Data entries
━━━
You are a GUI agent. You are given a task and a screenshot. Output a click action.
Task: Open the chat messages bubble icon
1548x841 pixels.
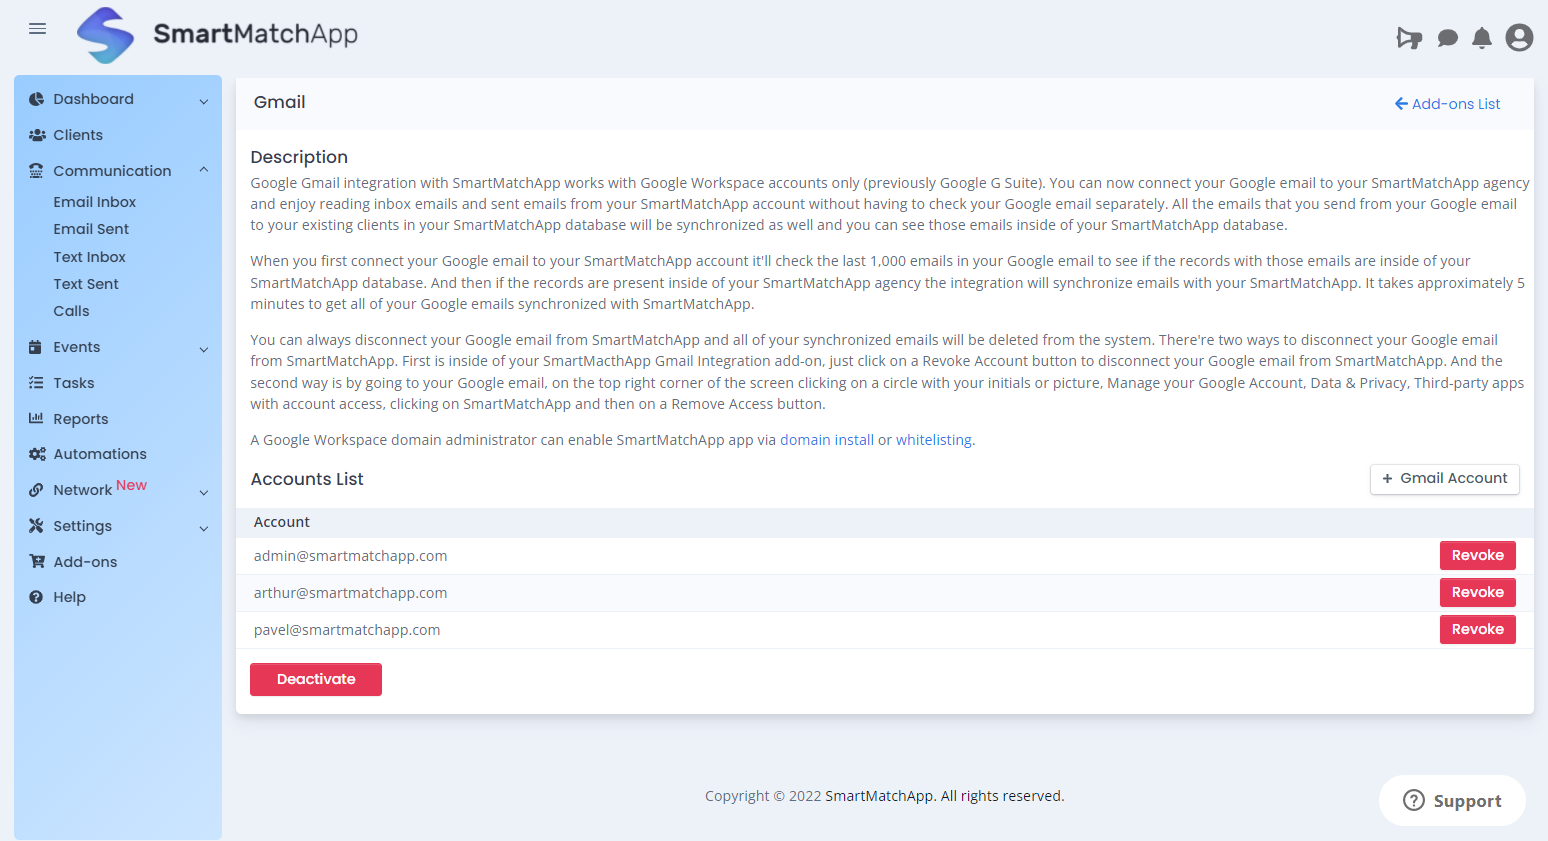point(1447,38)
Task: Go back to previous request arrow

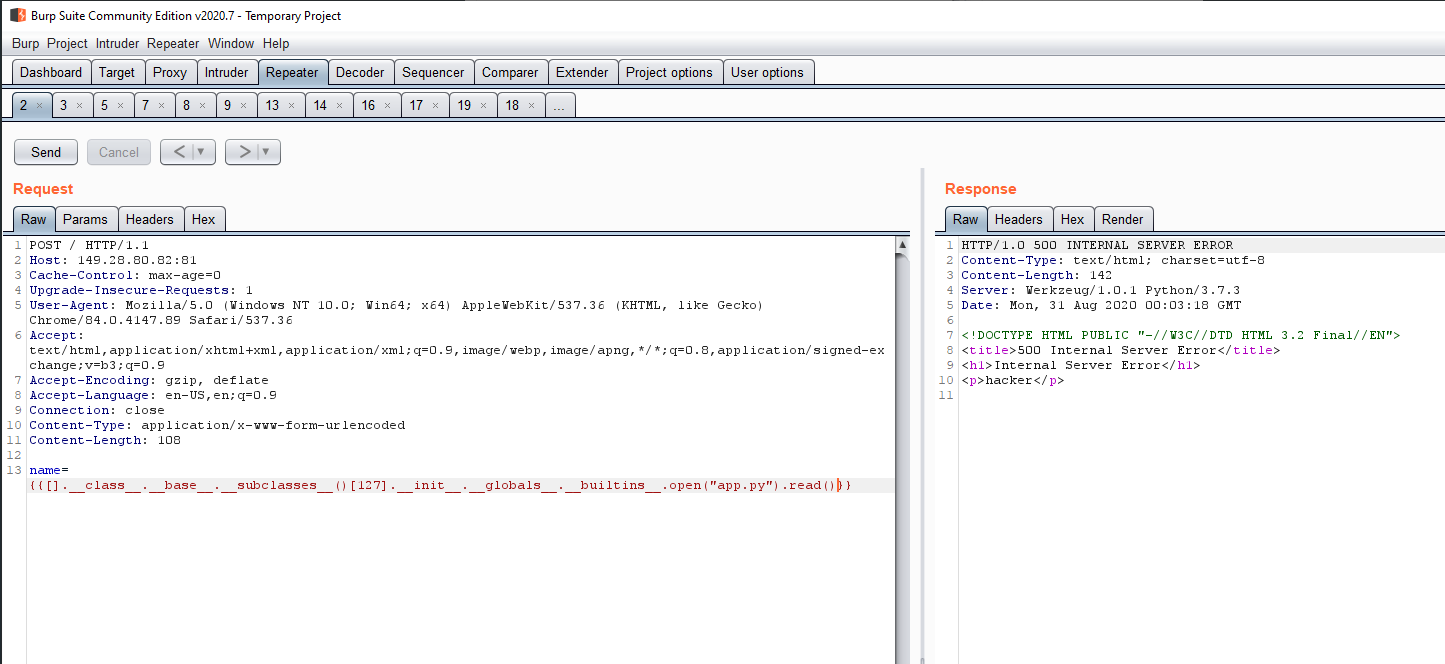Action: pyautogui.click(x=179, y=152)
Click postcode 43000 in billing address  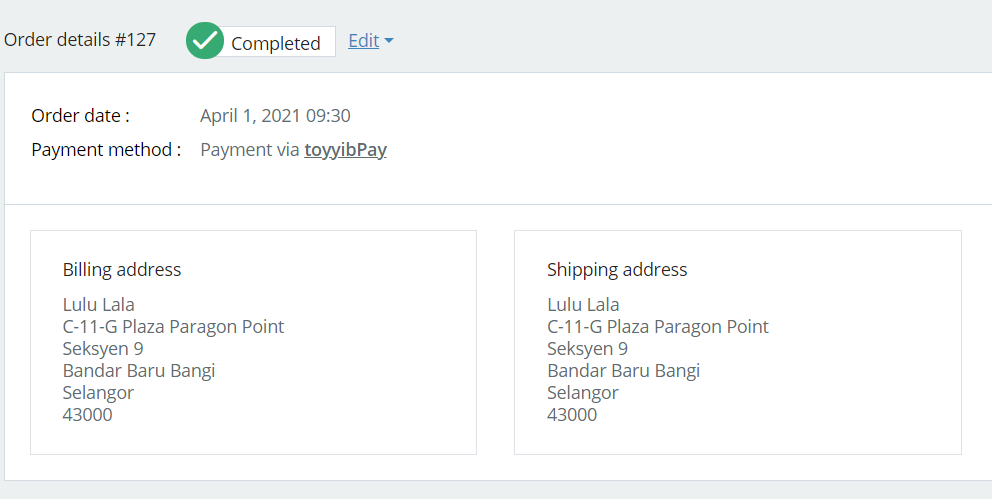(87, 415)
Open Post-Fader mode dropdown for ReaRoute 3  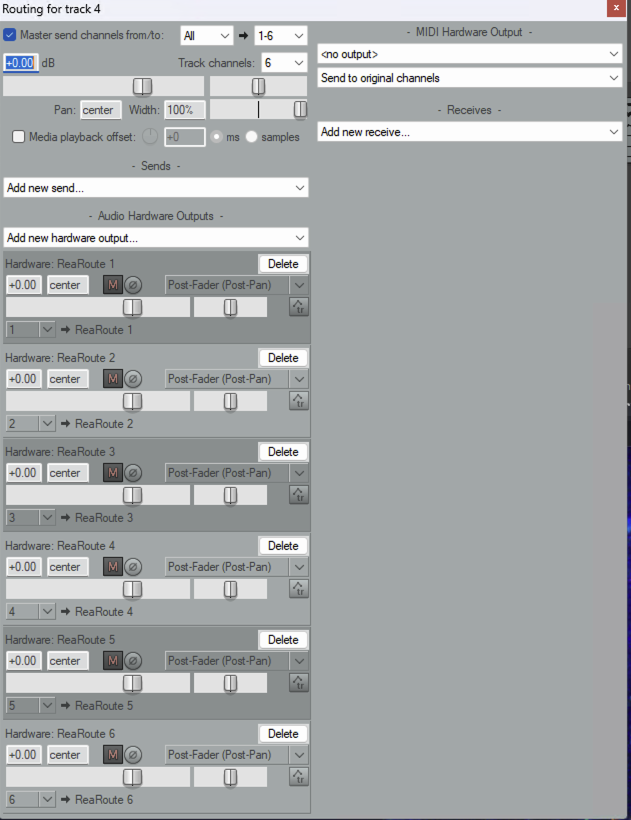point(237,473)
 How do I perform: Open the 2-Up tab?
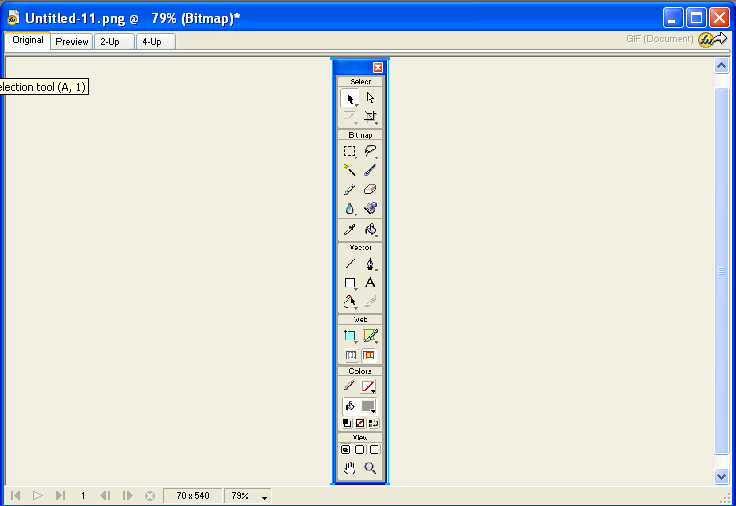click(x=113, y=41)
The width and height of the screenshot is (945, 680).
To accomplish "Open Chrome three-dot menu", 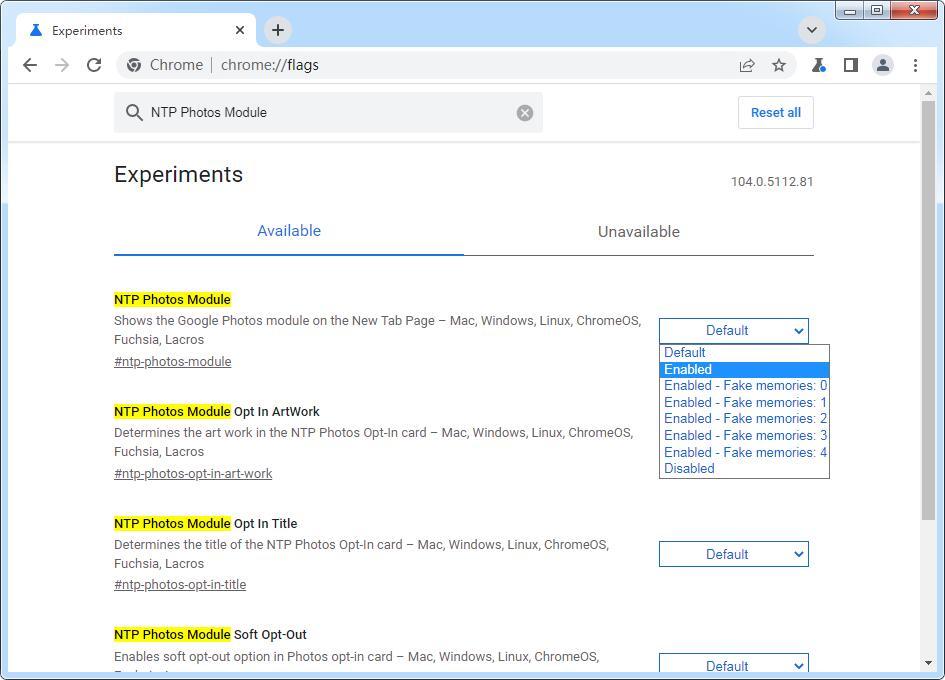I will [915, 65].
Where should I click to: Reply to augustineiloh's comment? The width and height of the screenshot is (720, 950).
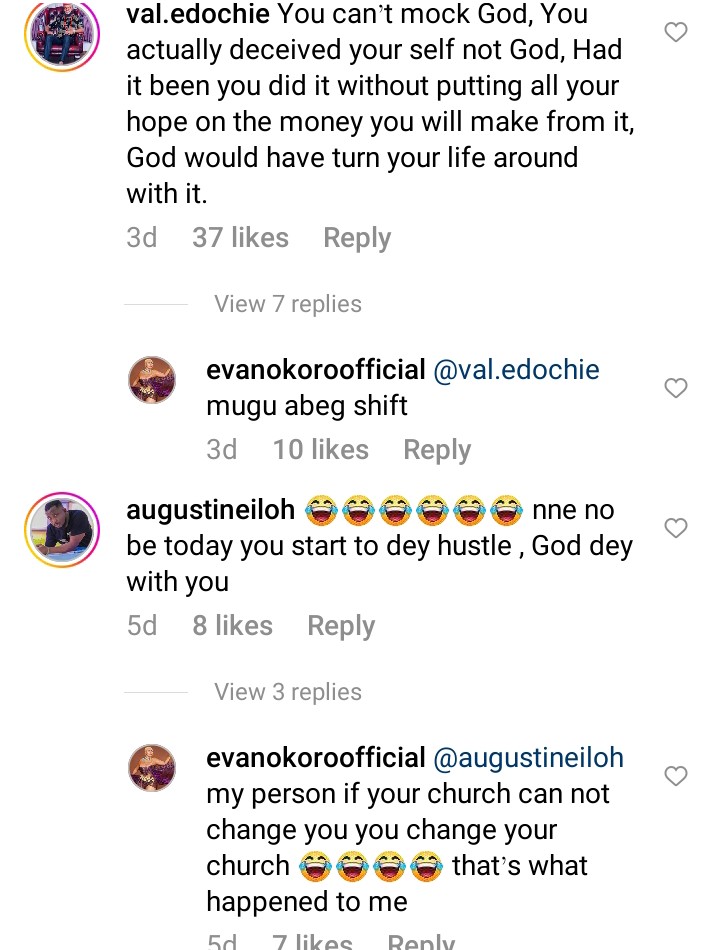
━━━
Give the count of lines in the records that contain "width", and no other text.

◆ REPLY TO THE EXERCISE
2